WHAT IS NEEDED:
Only lines with the string "computer" are wanted. Pull them out of the data.

RECORDS FOR PROCESSING:

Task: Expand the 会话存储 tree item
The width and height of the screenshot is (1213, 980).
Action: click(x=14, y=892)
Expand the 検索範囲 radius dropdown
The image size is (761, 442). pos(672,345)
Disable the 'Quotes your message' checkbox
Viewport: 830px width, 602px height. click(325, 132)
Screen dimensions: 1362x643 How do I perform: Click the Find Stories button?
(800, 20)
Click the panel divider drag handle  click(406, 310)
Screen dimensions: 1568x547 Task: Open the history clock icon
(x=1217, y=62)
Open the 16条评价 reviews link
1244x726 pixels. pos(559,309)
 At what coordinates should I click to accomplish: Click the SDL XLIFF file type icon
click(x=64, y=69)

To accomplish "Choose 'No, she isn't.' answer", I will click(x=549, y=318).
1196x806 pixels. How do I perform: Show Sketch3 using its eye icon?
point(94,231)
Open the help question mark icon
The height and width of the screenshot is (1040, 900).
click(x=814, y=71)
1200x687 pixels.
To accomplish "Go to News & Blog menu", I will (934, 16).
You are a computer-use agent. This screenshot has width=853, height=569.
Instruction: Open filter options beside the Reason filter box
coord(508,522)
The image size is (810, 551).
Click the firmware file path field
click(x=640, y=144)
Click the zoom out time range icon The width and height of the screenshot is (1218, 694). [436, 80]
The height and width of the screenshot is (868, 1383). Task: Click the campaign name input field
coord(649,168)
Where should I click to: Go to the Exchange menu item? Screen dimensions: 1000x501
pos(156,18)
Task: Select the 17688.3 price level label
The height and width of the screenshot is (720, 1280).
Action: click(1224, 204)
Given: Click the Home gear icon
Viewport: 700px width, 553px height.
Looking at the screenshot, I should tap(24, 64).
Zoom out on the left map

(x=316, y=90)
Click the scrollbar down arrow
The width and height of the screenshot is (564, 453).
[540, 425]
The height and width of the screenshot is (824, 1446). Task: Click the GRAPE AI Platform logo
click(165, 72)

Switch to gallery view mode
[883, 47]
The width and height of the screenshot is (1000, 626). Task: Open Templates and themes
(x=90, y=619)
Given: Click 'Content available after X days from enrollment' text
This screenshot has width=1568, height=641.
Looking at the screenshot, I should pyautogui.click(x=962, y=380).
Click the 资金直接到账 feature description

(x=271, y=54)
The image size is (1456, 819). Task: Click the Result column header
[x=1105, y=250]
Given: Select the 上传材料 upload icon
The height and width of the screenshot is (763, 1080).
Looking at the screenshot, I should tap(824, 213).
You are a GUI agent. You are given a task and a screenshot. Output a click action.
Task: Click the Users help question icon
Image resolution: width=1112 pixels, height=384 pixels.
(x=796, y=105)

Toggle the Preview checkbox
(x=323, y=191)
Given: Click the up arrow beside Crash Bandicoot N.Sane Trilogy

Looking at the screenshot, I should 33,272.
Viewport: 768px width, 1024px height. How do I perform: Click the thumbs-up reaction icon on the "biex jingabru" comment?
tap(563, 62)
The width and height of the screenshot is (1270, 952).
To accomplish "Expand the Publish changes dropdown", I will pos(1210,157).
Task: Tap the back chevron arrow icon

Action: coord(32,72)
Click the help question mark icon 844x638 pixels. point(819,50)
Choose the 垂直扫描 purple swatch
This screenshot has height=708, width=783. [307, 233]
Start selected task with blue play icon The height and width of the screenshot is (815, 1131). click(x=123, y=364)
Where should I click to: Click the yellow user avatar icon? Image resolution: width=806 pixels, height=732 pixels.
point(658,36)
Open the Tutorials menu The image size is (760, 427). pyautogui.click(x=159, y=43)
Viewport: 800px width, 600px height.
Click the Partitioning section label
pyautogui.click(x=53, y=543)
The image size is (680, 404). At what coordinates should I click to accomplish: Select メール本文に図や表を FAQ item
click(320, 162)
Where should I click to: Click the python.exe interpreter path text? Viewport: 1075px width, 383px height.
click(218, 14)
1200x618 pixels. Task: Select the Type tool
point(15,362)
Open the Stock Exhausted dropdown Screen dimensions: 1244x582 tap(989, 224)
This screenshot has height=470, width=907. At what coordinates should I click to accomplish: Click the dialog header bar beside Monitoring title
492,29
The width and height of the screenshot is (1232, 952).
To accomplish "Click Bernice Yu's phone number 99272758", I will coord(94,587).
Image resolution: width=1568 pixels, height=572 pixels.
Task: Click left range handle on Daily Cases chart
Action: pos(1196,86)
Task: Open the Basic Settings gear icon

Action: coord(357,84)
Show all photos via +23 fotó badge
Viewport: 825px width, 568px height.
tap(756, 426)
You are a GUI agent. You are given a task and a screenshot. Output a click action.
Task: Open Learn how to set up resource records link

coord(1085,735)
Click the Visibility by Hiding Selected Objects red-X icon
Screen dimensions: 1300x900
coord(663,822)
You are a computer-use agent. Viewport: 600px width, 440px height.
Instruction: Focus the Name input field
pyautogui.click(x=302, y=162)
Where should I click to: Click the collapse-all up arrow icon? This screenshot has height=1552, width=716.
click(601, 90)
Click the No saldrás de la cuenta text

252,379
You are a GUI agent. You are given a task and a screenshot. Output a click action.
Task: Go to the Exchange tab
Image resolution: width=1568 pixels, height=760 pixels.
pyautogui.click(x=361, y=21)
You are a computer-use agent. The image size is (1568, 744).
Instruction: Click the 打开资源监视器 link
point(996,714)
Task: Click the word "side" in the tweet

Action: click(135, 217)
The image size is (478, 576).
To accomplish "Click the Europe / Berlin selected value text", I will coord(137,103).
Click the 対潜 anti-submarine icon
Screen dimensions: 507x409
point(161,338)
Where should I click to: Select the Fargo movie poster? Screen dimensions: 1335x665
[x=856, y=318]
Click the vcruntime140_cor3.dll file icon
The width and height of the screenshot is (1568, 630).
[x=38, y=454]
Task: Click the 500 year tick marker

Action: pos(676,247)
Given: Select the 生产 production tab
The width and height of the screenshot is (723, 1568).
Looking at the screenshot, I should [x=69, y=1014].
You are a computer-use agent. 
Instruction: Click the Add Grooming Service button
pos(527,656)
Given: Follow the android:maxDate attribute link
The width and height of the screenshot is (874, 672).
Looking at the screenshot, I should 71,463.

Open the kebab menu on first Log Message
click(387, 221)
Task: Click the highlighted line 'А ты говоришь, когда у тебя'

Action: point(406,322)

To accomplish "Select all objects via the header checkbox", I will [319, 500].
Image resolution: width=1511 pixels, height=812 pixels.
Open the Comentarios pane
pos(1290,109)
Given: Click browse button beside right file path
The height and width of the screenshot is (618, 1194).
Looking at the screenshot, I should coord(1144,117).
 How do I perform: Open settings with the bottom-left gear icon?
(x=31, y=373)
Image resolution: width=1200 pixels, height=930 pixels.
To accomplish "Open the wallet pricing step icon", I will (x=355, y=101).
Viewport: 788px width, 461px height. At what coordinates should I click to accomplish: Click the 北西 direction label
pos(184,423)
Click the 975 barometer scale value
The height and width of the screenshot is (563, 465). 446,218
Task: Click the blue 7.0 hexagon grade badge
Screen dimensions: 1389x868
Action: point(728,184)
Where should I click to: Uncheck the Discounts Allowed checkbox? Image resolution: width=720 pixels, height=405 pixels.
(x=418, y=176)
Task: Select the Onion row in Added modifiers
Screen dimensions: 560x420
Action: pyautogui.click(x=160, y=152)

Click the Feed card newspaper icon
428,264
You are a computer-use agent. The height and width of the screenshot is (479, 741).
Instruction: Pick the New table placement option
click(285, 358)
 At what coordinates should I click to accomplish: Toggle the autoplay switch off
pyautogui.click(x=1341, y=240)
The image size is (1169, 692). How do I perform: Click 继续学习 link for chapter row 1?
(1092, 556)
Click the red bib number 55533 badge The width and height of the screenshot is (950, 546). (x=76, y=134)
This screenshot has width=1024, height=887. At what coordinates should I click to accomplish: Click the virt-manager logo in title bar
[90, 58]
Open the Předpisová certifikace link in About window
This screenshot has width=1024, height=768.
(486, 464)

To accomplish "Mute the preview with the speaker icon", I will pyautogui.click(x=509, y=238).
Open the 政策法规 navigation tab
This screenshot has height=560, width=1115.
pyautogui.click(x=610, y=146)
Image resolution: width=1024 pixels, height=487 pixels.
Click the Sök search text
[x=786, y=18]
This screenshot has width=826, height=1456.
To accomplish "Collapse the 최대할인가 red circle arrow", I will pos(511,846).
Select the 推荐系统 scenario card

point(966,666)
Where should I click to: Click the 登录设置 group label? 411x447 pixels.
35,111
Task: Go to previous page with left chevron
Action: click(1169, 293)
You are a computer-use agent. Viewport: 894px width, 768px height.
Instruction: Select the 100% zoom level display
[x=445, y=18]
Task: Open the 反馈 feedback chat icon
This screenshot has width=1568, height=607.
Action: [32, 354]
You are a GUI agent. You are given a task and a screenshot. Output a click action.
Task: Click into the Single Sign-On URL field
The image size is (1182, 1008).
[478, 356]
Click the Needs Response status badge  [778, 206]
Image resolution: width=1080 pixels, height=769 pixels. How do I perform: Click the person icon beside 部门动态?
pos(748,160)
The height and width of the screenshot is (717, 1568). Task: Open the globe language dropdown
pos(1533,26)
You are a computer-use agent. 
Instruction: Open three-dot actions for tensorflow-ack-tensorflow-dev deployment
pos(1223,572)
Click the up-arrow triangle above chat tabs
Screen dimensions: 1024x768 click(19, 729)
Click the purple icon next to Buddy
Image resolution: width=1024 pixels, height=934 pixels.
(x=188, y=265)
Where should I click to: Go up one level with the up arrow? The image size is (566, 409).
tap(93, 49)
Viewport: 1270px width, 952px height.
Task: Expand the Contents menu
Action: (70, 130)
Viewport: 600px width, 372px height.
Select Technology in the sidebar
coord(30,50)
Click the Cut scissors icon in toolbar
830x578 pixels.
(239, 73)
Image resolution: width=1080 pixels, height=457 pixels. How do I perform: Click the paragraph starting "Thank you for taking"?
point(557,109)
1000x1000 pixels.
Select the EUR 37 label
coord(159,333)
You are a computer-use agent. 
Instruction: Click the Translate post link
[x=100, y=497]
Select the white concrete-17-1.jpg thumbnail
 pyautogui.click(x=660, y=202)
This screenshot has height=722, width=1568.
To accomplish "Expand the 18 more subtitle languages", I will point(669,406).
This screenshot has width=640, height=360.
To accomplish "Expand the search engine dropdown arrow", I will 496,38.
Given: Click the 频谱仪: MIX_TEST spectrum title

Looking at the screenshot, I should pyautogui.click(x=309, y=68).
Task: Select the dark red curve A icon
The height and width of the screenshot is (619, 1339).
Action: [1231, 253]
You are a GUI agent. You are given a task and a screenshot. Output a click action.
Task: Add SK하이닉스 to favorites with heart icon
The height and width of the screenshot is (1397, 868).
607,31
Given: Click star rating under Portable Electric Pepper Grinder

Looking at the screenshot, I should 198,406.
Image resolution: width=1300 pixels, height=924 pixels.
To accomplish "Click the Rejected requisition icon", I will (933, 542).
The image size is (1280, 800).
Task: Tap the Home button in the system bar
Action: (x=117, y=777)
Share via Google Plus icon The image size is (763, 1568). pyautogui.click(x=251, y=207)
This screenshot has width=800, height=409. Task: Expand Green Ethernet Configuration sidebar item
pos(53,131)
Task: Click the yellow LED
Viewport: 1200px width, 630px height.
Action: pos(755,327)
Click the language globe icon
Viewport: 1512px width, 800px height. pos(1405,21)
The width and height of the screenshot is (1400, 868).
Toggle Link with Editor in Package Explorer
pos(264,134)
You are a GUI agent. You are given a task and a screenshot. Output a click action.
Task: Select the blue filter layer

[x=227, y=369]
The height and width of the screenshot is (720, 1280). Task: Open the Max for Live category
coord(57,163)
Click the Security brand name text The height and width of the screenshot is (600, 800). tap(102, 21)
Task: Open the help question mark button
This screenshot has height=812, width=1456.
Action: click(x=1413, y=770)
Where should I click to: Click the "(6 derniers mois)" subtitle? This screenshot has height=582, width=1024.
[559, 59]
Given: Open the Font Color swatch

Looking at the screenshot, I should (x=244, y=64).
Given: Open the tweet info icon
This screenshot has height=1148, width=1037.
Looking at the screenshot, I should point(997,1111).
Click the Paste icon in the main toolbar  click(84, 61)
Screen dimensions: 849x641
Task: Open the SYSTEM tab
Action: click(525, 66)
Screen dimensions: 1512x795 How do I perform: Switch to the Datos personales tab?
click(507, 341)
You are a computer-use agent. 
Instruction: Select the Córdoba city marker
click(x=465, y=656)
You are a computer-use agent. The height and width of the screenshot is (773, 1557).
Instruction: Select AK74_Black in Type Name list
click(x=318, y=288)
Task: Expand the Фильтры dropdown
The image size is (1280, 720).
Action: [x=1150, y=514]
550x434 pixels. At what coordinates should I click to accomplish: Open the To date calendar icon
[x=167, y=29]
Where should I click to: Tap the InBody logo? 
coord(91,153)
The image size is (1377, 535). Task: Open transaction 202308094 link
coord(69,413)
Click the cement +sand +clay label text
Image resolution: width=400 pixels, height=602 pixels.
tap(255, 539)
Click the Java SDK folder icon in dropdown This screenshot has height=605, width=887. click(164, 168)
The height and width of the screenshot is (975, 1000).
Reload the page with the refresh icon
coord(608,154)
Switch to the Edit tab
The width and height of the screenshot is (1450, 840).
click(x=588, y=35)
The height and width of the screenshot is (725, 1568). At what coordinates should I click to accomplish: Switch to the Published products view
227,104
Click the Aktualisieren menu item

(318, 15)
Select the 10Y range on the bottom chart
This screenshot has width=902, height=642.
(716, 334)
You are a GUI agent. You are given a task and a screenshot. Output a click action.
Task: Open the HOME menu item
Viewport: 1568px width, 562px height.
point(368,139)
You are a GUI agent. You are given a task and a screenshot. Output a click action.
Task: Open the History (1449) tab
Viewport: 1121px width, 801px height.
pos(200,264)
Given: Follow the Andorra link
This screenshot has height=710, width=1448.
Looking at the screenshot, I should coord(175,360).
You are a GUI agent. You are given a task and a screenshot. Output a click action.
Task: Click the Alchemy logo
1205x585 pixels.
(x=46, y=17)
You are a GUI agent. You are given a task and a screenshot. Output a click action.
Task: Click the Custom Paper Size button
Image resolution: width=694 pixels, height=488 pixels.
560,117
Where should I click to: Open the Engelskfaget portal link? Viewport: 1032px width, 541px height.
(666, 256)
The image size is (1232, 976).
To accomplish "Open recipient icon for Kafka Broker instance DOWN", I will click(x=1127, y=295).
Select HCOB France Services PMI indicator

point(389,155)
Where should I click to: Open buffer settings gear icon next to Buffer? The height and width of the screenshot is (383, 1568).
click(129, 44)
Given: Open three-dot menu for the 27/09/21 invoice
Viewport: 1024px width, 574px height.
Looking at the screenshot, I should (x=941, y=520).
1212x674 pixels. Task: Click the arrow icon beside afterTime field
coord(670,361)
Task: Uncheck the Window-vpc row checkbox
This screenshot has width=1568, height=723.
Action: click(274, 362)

PROBLEM SOLUTION:
You are a computer-use agent. This screenshot has width=853, height=569.
You are a computer-use agent. Viewport: 600px width, 440px height.
You are a computer-use agent. The image size is (1568, 744).
You are a computer-use agent. 
You are a computer-use agent. The height and width of the screenshot is (479, 741).
You are a computer-use agent. Viewport: 894px width, 768px height.
You are a computer-use agent. 
You are a computer-use agent. 
You are a computer-use agent. 
You are a computer-use agent. The height and width of the screenshot is (773, 1557).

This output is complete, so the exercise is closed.